§ **Work task**: Extract word for word the lines of the listing from its start to the line holding "Identify the click", both ends kept; pictures are not part of the copy.

-*-*-

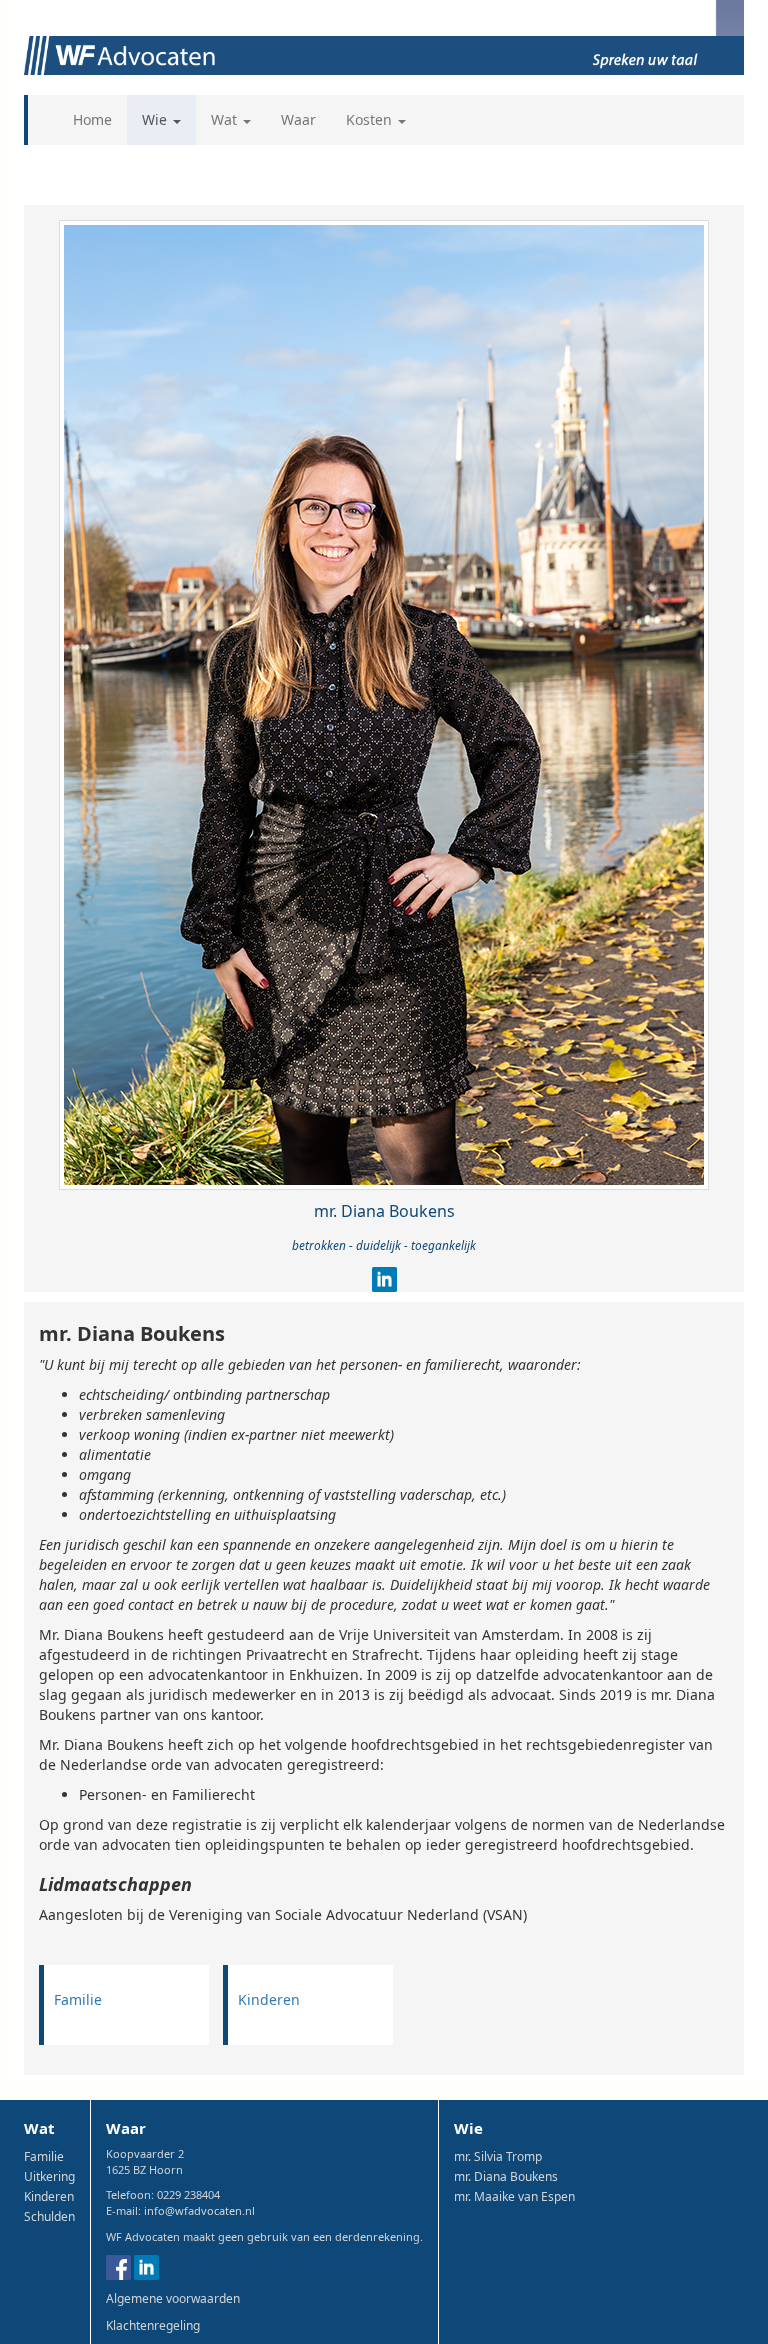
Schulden (49, 2216)
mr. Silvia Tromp (498, 2156)
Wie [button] (156, 119)
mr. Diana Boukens (506, 2176)
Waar (298, 119)
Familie (78, 1999)
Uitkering (49, 2176)
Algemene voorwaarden (173, 2298)
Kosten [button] (371, 119)
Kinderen (269, 1999)
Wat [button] (226, 119)
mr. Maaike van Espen (514, 2196)
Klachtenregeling (153, 2325)
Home (92, 119)
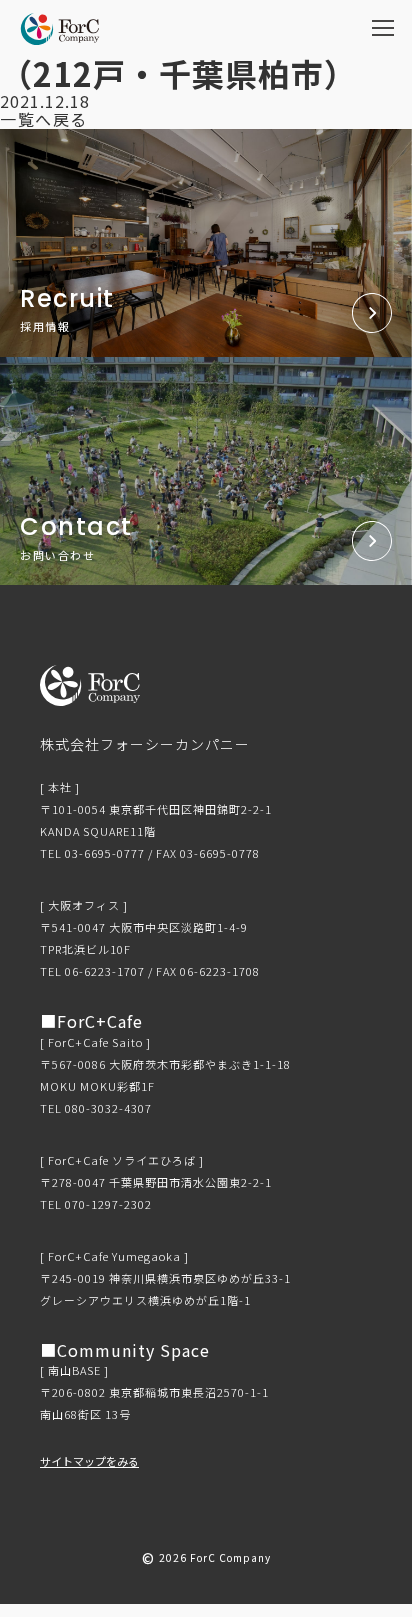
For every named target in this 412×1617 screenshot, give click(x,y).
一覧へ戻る (44, 119)
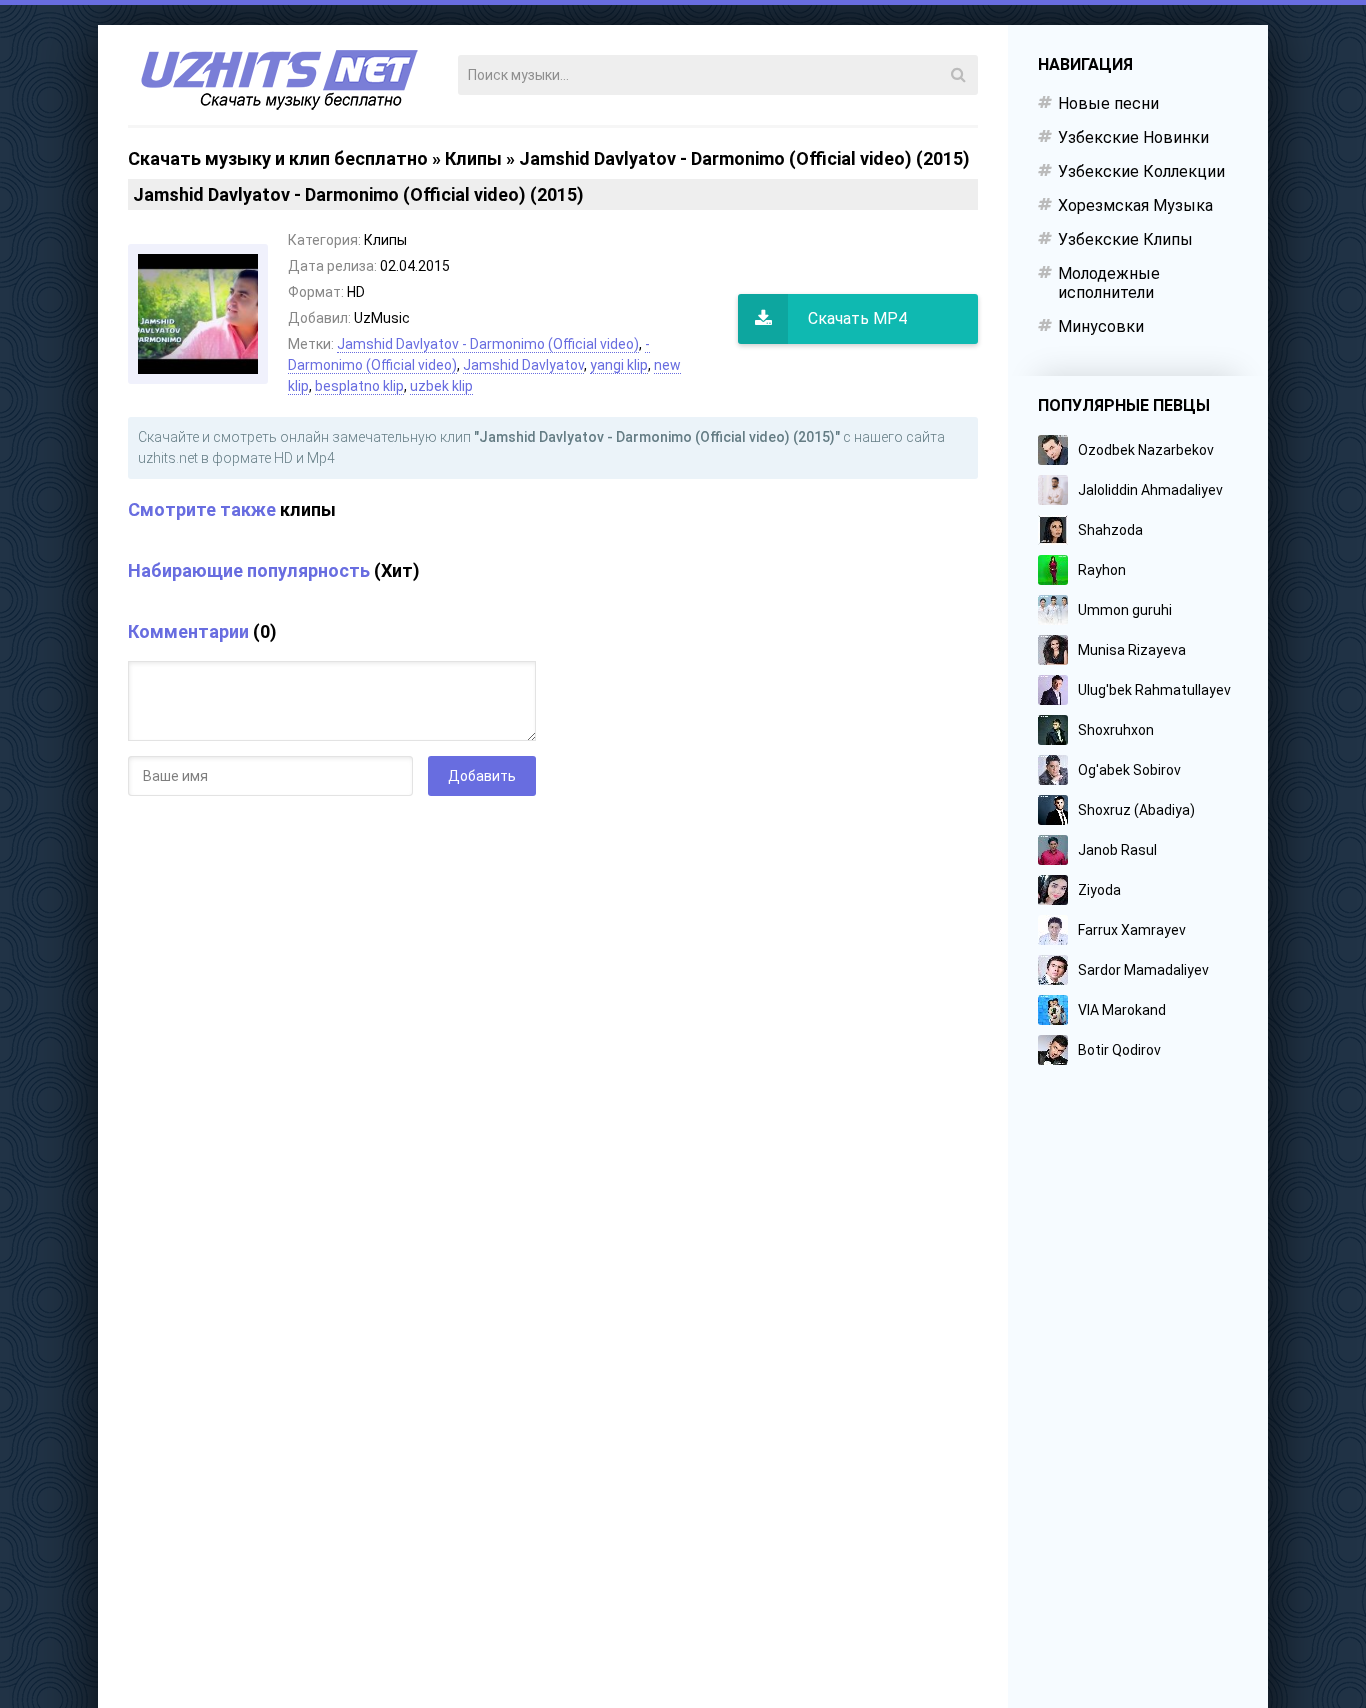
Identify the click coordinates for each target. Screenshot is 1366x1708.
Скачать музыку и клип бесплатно (278, 158)
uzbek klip (441, 386)
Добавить (482, 776)
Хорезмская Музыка (1135, 205)
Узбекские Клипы (1125, 239)
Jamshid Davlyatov (523, 365)
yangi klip (619, 365)
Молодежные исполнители (1109, 283)
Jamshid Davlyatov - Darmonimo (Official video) (488, 344)
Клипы (473, 158)
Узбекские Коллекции (1141, 171)
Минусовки (1101, 326)
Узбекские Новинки (1133, 137)
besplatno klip (359, 386)
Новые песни (1108, 103)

-*-*-

§ **Your solution**:
Schulden (49, 2216)
mr. Silvia Tromp (498, 2156)
Wie [button] (156, 119)
mr. Diana Boukens (506, 2176)
Waar (298, 119)
Familie (78, 1999)
Uitkering (49, 2176)
Algemene voorwaarden (173, 2298)
Kosten [button] (371, 119)
Kinderen (269, 1999)
Wat [button] (226, 119)
mr. Maaike van Espen (514, 2196)
Klachtenregeling (153, 2325)
Home (92, 119)
For every named target in this 412×1617 screenshot, give click(x,y).
一覧へ戻る (44, 119)
Identify the click coordinates for each target. Screenshot is 1366x1708.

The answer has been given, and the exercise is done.